Rajamahendravaram: T Janakiram, Assistant Director General, Horticulture, ICAR has said that Kadiyam nurseries are going to be transformed as nursery hub of the country and suggested that this is the time for floriculture department in India to for public-private partnership extensively.

He addressed the inaugural session of 25th annual group meeting of All India Coordinated Research Project on Floriculture on Tuesday at CTRI here.

Janakiram mentioned that floriculture was being cultivated in 3.5 lakh hectares in the country and 250 varieties of flowers exist in the country. He explained that ICAR was formulating guidelines for floriculture and nurseries and German floriculture was being adopted in India.

Stating that dry flowers were being developed in the country, he said that 50 new varieties of flowers had been identified and developed in recent times. He further said that interface meetings with other departments like DRDO was also important for floriculture department to give new direction to this field.

He said the department was a new emerging field and for the first time in last 20 years it got demand from foreign countries besides becoming a livelihood for local farmers.

Problems and tasks –
A – Decide whether each statement agrees with the floriculture report: (i) the meeting was held at CTRI, (ii) floriculture is cultivated in 250 lakh hectares in the country, and (iii) French floriculture was being adopted in India. Answer each with yes or no and quote the deciding words.
B – Transcribe the floriculture report word for word, starting with "Stating that dry" and going on through "to this field.".
You will not need the listing.

Supplied data –
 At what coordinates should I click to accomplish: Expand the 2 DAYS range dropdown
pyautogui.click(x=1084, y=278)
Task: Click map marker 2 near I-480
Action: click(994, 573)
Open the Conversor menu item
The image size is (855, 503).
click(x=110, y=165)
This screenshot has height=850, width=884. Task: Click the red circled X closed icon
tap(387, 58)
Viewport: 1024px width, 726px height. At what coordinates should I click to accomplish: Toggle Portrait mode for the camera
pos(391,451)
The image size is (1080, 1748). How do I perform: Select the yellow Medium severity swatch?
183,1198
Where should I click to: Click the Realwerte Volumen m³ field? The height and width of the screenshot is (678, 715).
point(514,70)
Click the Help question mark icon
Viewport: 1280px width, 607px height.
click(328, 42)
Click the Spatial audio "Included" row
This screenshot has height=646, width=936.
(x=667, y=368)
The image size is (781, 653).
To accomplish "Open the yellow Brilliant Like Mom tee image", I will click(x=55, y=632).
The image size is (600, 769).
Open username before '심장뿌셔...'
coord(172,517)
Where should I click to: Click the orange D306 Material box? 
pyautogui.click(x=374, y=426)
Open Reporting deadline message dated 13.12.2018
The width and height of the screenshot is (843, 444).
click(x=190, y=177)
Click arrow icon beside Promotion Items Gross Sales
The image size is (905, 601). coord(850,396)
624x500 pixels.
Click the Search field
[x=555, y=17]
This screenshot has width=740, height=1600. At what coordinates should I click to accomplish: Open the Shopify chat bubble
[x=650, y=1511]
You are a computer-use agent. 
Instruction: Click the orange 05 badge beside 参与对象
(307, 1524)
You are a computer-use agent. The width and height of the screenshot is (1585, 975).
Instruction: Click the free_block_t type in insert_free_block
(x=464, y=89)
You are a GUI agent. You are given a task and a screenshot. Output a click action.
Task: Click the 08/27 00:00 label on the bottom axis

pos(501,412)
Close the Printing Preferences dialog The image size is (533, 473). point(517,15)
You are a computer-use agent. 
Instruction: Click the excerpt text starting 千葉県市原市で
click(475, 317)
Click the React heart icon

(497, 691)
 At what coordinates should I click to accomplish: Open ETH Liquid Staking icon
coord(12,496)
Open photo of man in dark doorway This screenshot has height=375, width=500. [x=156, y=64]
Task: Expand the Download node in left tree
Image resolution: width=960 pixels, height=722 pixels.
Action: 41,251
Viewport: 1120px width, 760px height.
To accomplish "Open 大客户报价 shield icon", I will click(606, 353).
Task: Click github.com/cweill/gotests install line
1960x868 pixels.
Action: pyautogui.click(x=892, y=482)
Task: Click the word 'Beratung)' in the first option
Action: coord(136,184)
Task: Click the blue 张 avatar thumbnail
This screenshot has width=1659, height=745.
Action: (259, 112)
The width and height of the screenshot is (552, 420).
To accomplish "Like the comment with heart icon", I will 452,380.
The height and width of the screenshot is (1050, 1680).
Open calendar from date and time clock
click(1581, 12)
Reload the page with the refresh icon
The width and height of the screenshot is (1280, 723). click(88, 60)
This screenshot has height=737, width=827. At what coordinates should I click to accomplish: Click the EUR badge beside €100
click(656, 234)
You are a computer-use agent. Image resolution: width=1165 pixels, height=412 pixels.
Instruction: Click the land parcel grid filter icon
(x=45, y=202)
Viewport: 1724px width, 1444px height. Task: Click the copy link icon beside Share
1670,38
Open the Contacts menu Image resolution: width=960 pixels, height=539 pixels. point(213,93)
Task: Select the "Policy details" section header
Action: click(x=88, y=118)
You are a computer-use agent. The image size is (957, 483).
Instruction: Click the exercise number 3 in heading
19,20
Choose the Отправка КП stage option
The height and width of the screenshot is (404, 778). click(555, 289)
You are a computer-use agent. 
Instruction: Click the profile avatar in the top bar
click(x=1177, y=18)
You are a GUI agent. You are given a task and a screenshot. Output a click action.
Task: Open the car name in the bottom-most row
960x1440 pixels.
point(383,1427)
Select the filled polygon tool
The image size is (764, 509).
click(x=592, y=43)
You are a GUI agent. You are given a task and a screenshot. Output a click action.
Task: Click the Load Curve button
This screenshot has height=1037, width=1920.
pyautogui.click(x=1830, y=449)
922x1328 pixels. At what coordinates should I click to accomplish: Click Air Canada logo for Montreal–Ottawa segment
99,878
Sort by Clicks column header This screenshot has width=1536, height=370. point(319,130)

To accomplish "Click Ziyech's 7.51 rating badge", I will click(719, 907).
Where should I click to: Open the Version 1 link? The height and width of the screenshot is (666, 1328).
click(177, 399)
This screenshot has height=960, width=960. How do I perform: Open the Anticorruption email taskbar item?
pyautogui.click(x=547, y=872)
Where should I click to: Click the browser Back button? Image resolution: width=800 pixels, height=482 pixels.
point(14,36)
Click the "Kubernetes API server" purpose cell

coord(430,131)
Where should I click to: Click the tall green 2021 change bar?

Task-by-task solutions –
A –
(i) Yes: "on Tuesday at CTRI here"
(ii) No: "floriculture was being cultivated in 3.5 lakh hectares in the country"
(iii) No: "German floriculture was being adopted in India"

B –
Stating that dry flowers were being developed in the country, he said that 50 new varieties of flowers had been identified and developed in recent times. He further said that interface meetings with other departments like DRDO was also important for floriculture department to give new direction to this field.